You've already had a few good answers. Here's a few more points I'd like to add to them:

  • You should try to avoid copying Point objects. Since they are bigger than built-in types (from your code I assume they consist of two built-ins), copying them is, on most architectures, more expensive than passing them around per reference. That changes your operator to: Point Point::operator+ (Point&) (Note that you have to copy the result, as there's no place it can be stored persistently so you can pass around a reference to it.)
  • However, to make the compiler check you didn't screw it up and accidentally modified the operator's argument, you pass it per const reference: Point Point::operator+ (const Point&).
  • Since operator+() (other than, e.g., operator+=()) doesn't change its left argument either, you should make the compiler check that, too. For a binary operator that is a member function, the left argument is what the this pointer points to. To make this a constant in a member function, you have to inject a const at the end of the member function's signature. That makes it: Point Point::operator+ (const Point&) const. Now your operator is what's usually called const-correct.
  • Usually, when you provide operator+() for your type, people will expect operator+=() to also be present, so usually you should implement both. Since they behave quite similar, to not to be redundant you should implement one on top of the other. The easiest and most efficient (and therefor more or less canonical) way to do this is to implement + on top of +=. That makes operator+() quite easy to write -- and what's even more important: basically it looks the same for every type you implement it for:

Since operator+() became quite trivial, you would probably want to inline it. This would then be the resulting code so far:

 inline Point Point::operator+ (const Point& rhs) const
 {
    Point result(this);
    result += a;
    return result;
 }

These are a few basic syntactic and semantic peculiarities which (hopefully) all reading this will agree to. Now here comes a rule of thumb that I use for my code and which I find very helpful, but which probably not everyone will agree to:

  • Binary operators that treat both of their arguments equally (which usually means they don't change either of them), should be implemented as free functions, binary operators that treat their left argument (usually: that change it) should be implemented as member functions.

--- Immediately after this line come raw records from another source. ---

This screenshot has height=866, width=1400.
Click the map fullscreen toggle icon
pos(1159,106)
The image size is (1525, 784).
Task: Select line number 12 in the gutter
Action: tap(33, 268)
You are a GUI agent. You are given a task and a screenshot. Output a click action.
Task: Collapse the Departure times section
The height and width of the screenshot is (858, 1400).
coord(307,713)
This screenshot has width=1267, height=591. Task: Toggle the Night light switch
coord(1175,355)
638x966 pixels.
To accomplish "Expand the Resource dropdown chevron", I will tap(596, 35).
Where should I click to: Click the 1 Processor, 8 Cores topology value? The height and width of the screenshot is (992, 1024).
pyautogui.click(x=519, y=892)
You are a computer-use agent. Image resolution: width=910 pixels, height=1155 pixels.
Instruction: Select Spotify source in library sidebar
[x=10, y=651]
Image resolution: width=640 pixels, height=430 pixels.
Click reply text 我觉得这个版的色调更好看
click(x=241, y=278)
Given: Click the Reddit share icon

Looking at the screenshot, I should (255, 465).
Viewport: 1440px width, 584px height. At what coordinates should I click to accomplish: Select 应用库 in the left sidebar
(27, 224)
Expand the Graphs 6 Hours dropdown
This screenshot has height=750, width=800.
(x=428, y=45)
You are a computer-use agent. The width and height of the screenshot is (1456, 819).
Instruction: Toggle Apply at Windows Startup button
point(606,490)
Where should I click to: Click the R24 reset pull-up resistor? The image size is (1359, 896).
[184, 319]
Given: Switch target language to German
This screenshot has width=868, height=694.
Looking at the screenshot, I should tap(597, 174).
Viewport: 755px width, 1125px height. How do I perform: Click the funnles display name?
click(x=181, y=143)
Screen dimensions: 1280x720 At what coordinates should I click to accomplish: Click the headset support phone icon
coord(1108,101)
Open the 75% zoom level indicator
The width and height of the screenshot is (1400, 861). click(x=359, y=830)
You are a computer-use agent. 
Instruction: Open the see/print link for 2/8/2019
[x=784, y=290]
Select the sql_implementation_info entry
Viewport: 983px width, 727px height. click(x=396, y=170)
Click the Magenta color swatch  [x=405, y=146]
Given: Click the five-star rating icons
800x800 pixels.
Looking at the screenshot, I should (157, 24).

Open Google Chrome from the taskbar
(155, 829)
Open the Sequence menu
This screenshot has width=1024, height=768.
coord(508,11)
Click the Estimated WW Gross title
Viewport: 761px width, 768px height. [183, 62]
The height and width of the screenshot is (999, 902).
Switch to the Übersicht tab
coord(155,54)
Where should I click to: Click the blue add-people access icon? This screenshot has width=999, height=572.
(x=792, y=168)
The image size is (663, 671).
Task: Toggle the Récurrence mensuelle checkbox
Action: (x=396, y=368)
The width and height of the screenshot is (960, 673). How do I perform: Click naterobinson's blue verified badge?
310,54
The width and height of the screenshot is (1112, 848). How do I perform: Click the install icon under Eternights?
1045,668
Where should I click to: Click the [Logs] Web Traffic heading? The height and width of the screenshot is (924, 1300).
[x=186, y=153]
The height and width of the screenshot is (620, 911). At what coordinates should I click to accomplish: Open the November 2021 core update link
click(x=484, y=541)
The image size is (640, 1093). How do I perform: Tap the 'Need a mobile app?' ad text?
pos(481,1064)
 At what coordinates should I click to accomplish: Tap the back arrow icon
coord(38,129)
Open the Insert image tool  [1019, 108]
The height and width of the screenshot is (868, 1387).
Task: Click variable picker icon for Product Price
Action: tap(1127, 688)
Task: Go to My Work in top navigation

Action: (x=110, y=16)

The reason for the latter (take operator+=() as an example) is rather straight-forward: In order to change it, they might need to have access to the left argument's innards. And changing class object's innards is best done through member functions.

The reasons for the former are not as simple. Among other things, Scott Meyers had an excellent article explaining that, contrary to popular belief, using non-member functions often actually increase encapsulation. But then there's also the fact that for the this argument of member functions, some rules (implicit conversions, dynamic dispatch etc.) differ from those for the other arguments. Since you want both arguments to be treated equally, it might be surprising under some circumstances to have different rules apply to the left-hand side.

The code then looks like this:

 inline Point operator+ (const Point& lhs, const Point& rhs) const
 {
    Point result(lhs);
    result += rhs;
    return result;
 }

To me, this is the ultimate canonical form of it which I write down in my code without much thinking about it, no matter what type it is.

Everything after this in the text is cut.